In this article, we will be integrating TensorBoard into our PyTorch project. TensorBoard is a suite of web applications for inspecting and understanding your model runs and graphs. TensorBoard currently supports five visualizations: scalars, images, audio, histograms, and graphs. In this guide, we will be covering all five except audio and also learn how to use TensorBoard for efficient hyperparameter analysis and tuning.
Installation Guide:
- Make sure that your PyTorch version is above 1.10. For this guide, I’m using version 1.5.1. Use this command to check your PyTorch version.
import torch
print(torch.__version__)
- There are two package managers to install TensordBoard – pip or Anaconda. Depending on your python version use any of the following:
Pip installation command:
pip install tensorboard
Anaconda Installation Command:
conda install -c conda-forge tensorboard
Note: Having TensorFlow installed is not a prerequisite to running TensorBoard, although it is a product of the TensorFlow ecosystem, TensorBoard by itself can be used with PyTorch.
Introduction:
In this guide, we will be using the FashionMNIST dataset (60,000 clothing images and 10 class labels for different clothing types) which is a popular dataset inbuilt in the torch vision library. It consists of images of clothes, shoes, accessories, etc. along with an integer label corresponding to each category. We will create a simple CNN classifier and then draw inferences from it. Nonetheless, this guide will help you extend the power of TensorBoard to any project in PyTorch that you might be working on including ones that are created using Custom Datasets.
Note that in this guide we will not go into details of implementing the CNN model and setting up the training loops. Instead, the focus of the article will be on the bookkeeping aspect of Deep Learning projects to get visuals of the inner workings of the models(weights and biases) and the evaluation metrics(loss, accuracy, num_correct_predictions) along with hyperparameter tuning. If you are new to the PyTorch framework take a look at my other article on Implementing CNN in PyTorch(working with datasets, moving data to GPU, creating models and training loops) before moving forward.
Importing Libraries and Helper Functions:
import torch
import torch.nn as nn
import torch.optim as opt
torch.set_printoptions(linewidth=120)
import torch.nn.functional as F
import torchvision
import torchvision.transforms as transforms
from torch.utils.tensorboard import SummaryWriter
The last command is the one which enables us to import the Tensorboard class. We will be creating instances of "SummaryWriter" and then add our model’s evaluation features like loss, the number of correct predictions, accuracy, etc. to it.

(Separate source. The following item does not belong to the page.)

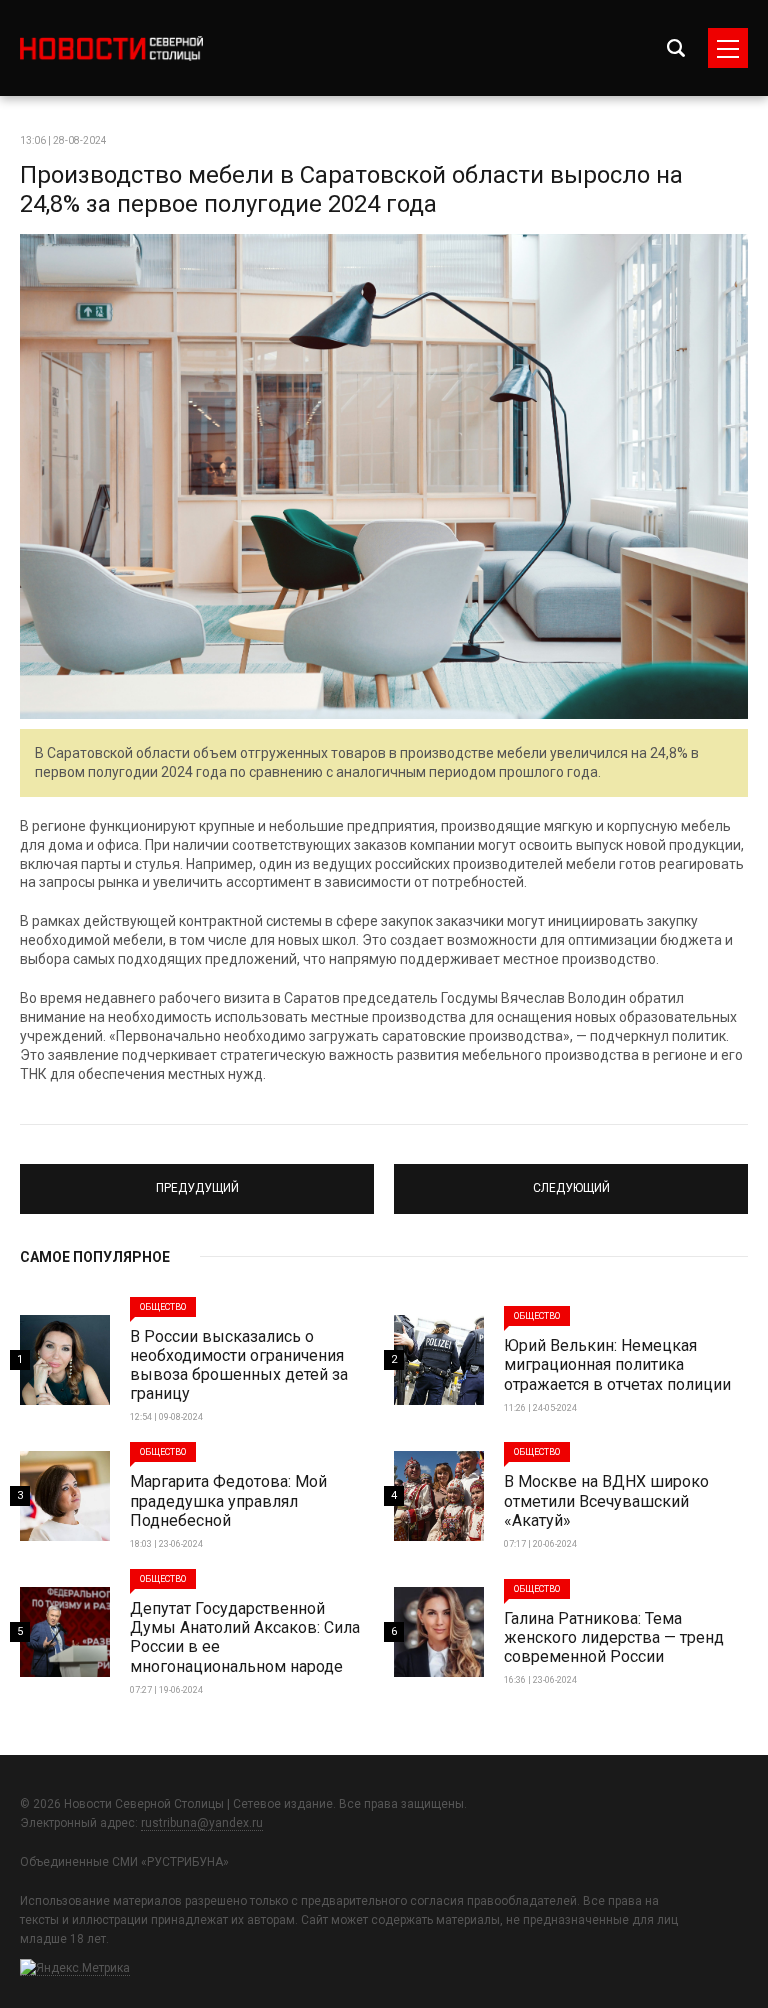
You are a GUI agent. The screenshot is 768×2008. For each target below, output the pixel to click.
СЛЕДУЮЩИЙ (571, 1180)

One of the novel features of TensorBoard is that we simply have to feed our output tensors to it and it displays the plot of all those metrics, in this way TensorBoard can take care of all the plotting for us.
def get_num_correct(preds, labels):
return preds.argmax(dim=1).eq(labels).sum().item()
This line of code helps us to get the number of correct labels after training of the model and applying the trained model to the test set. "argmax " gets the index corresponding to the highest value in a tensor. It’s taken across the dim=1 because dim=0 corresponds to the batch of images."eq" compares the predicted labels to the True labels in the batch and returns 1 if matched and 0 if unmatched. Finally, we take the sum of the 1’s to get total number of correct predictions. After performing operations on tensors the output is also returned as a tensor. "item" converts the one dimensional tensor of correct_predictions to a floating point value so that it can be appended to a list(total_correct) for plotting in TensorBoard(Tensors if appended to a list cannot be plotted in TensorBoard, hence we need to convert them to floating point values, append them to a list and then pass this list to TensorBoard for plotting).
CNN Model:
We create a simple CNN model by passing the images through two Convolution layers followed by a set of fully connected layers. Finally we will use a Softmax Layer at the end to predict the class labels.
class CNN(nn.Module):
def __init__(self):
super().__init__()
self.conv1 = nn.Conv2d(in_channels=1, out_channels=6, kernel_size=5)
self.conv2 = nn.Conv2d(in_channels=6, out_channels=12, kernel_size=5)
self.fc1 = nn.Linear(in_features=12*4*4, out_features=120)
self.fc2 = nn.Linear(in_features=120, out_features=60)
self.out = nn.Linear(in_features=60, out_features=10)
def forward(self, x):
x = F.relu(self.conv1(x))
x = F.max_pool2d(x, kernel_size = 2, stride = 2)
x = F.relu(self.conv2(x))
x = F.max_pool2d(x, kernel_size = 2, stride = 2)
x = torch.flatten(x,start_dim = 1)
x = F.relu(self.fc1(x))
x = F.relu(self.fc2(x))
x = self.out(x)
return x
Importing data and creating the train loader:
train_set = torchvision.datasets.FashionMNIST(root="./data",
train = True,
download=True,
transform=transforms.ToTensor())
train_loader = torch.utils.data.DataLoader(train_set,batch_size = 100, shuffle = True)
Displaying Images And Graphs with TensorBoard:
tb = SummaryWriter()
model = CNN()
images, labels = next(iter(train_loader))
grid = torchvision.utils.make_grid(images)
tb.add_image("images", grid)
tb.add_graph(model, images)
tb.close()
We create an instance ‘tb’ of the SummaryWriter and add images to it by using the tb.add_image function. It takes two main arguments, one for the heading of the image and another for the tensor of images. In this case, we have created a batch of 100 images and passed them to a grid which is then added to the tb instance. To the tb.add_graph function, we pass our CNN model and a single batch of input images to generate a graph of the model. After running the code a "runs" folder will be created in the project directory. All runs going ahead will be sorted in the folder by date. This way you have an efficient log of all runs which can be viewed and compared in TensorBoard.
Now use the command line(I use Anaconda Prompt) to redirect into your project directory where the runs folder is present and run the following command:
tensorboard --logdir runs
It will then serve TensorBoard on the localhost, the link for which will be displayed in the terminal:

After opening the link we will be able to see all our runs. The Images are visible under the "Images" tab. We can use regex to filter through the runs and tick those that we are interested in visualizing.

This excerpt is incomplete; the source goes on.